**DATA FOR THE TASK**:
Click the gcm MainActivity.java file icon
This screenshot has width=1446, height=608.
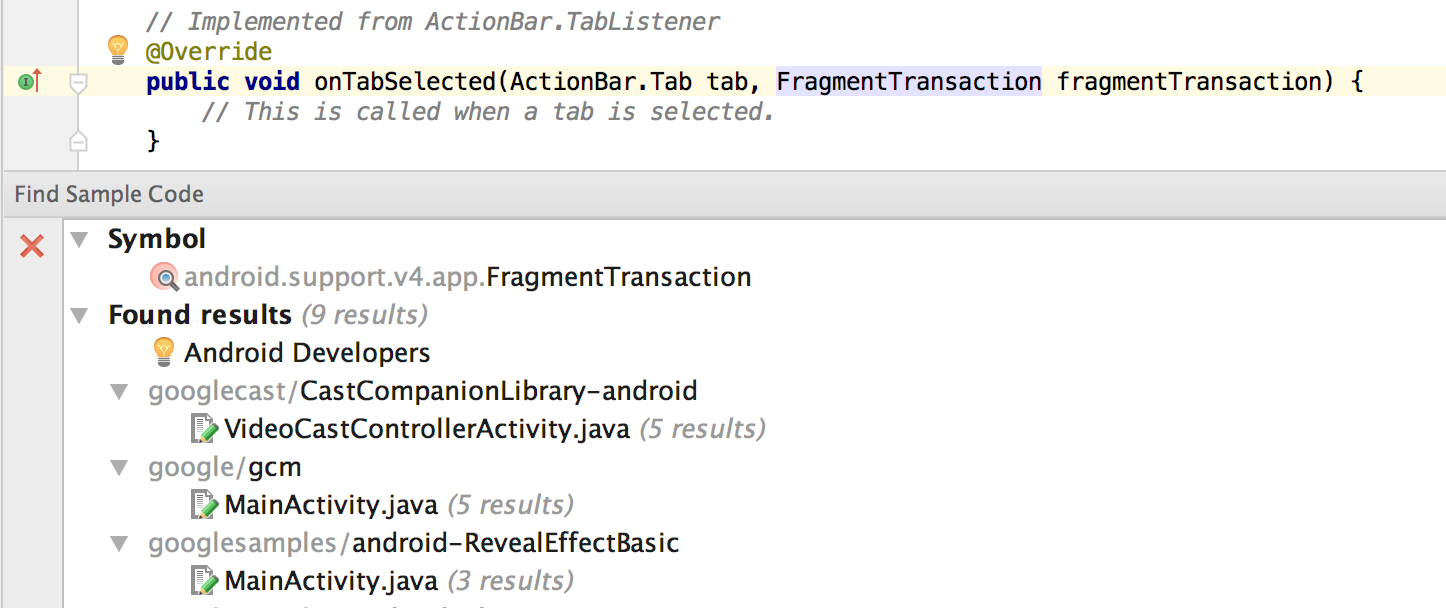coord(204,505)
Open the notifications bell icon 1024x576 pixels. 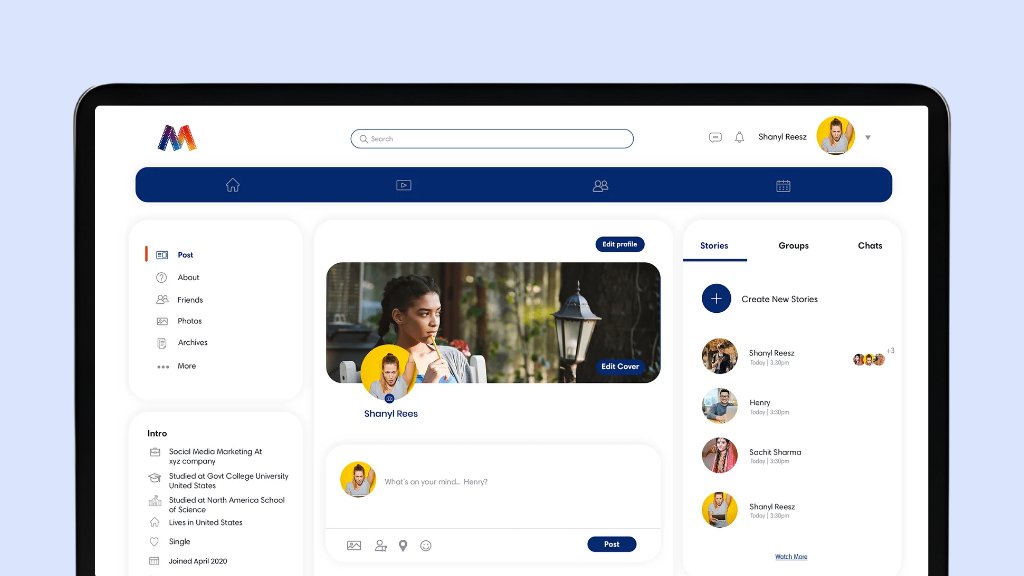pyautogui.click(x=740, y=137)
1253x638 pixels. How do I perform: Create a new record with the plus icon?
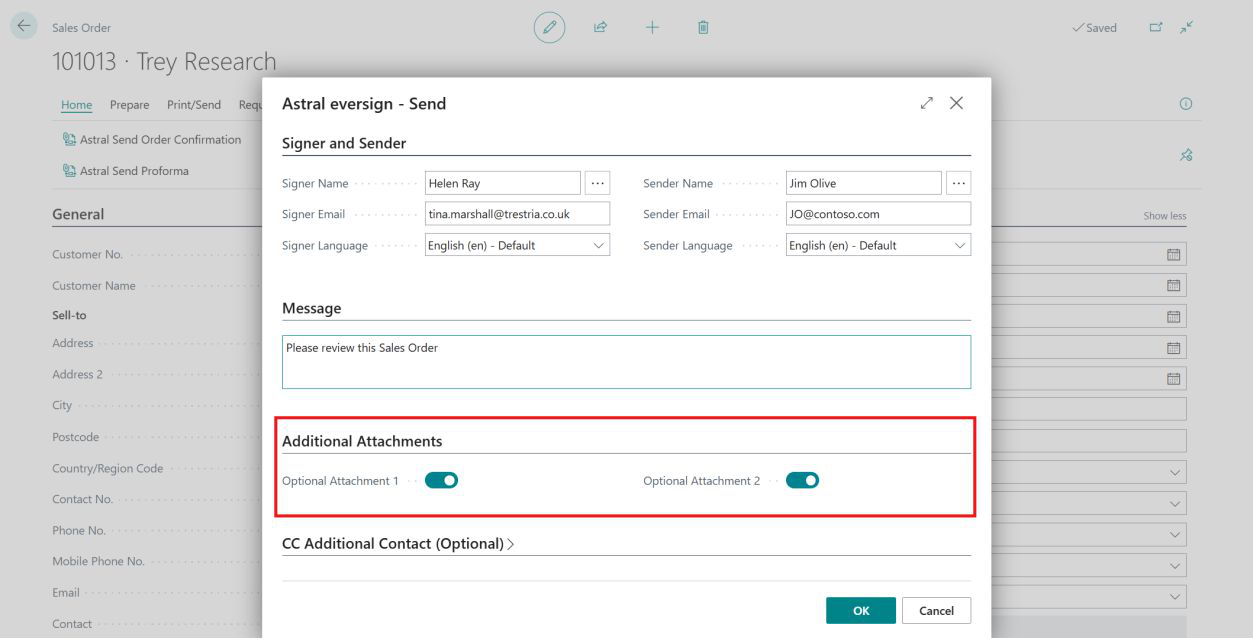click(x=651, y=27)
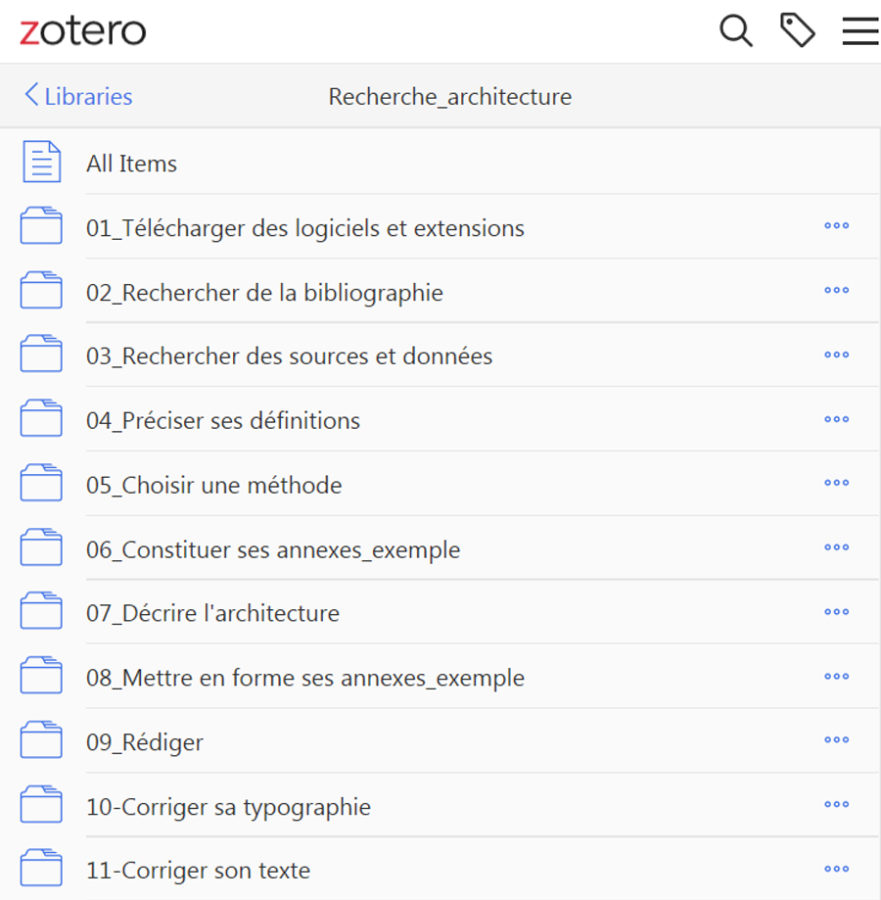
Task: Click the folder icon for 05_Choisir une méthode
Action: pyautogui.click(x=41, y=484)
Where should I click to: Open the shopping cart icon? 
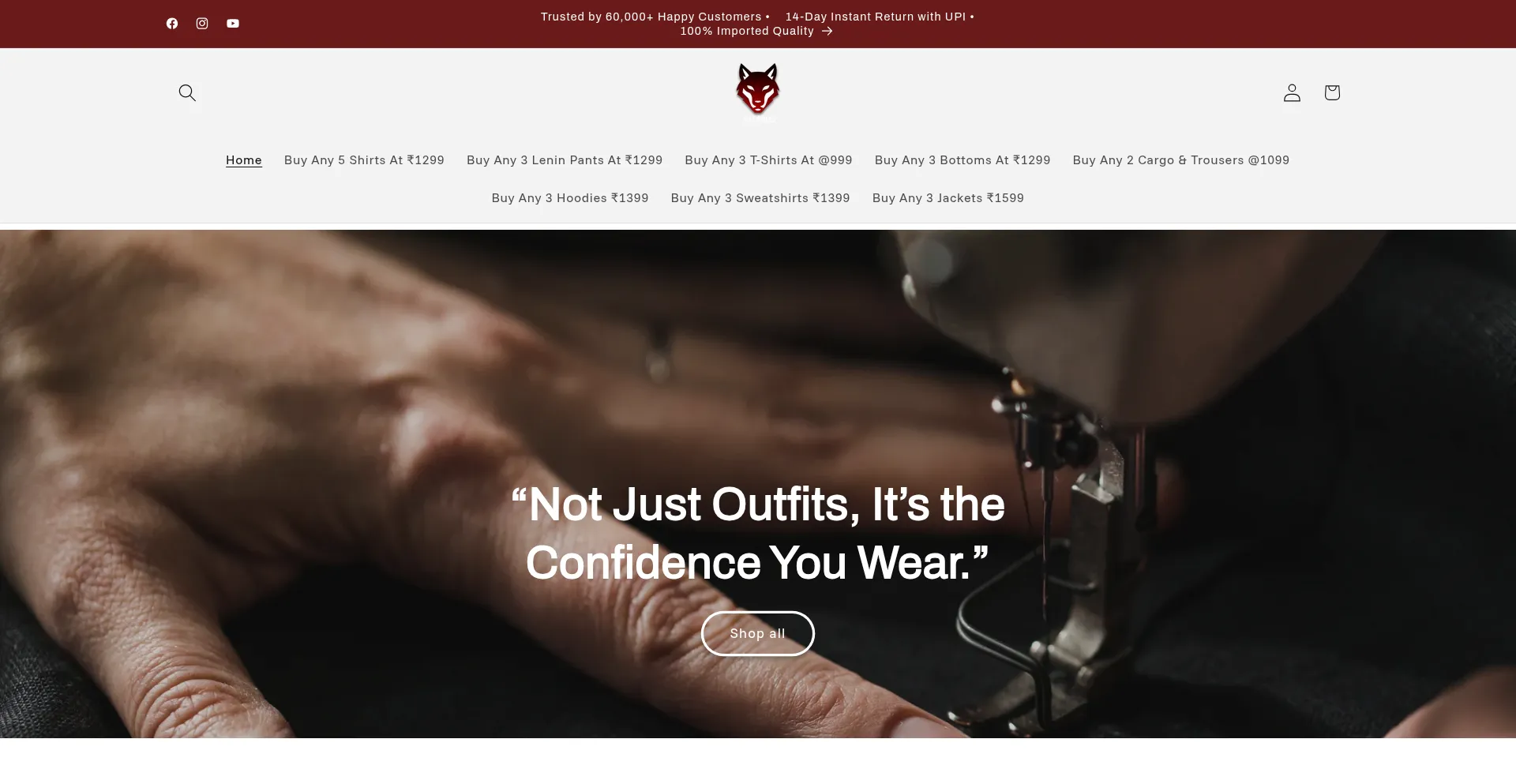pyautogui.click(x=1332, y=92)
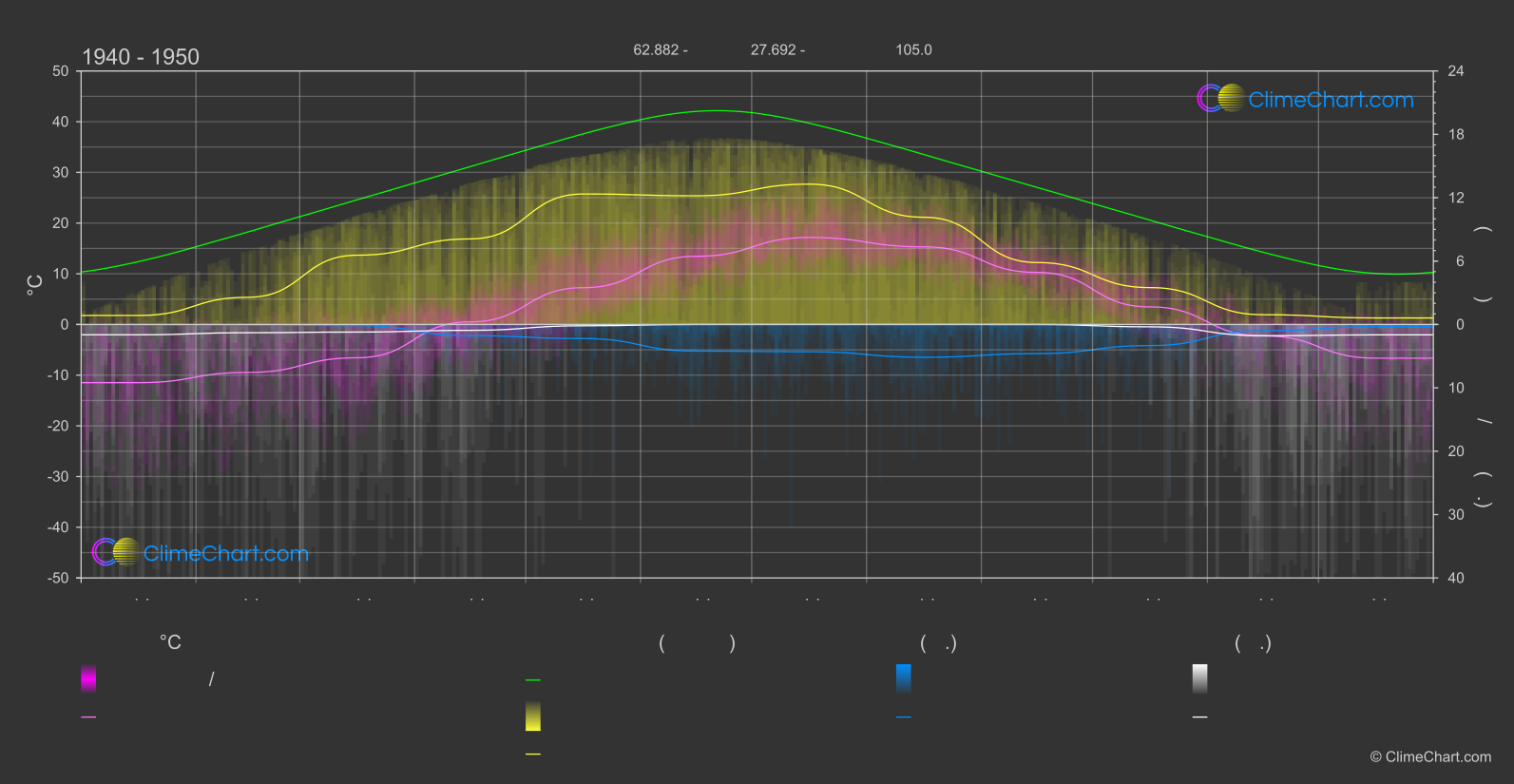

**WHAT YOU SHOULD DO**:
The line containing "Where should I" and every line after it, up to the last line of the data, should be returned exactly, without the pictures.

**WRITTEN ANSWER**:
Where should I click to: Open the shopping cart icon? 
pyautogui.click(x=1332, y=92)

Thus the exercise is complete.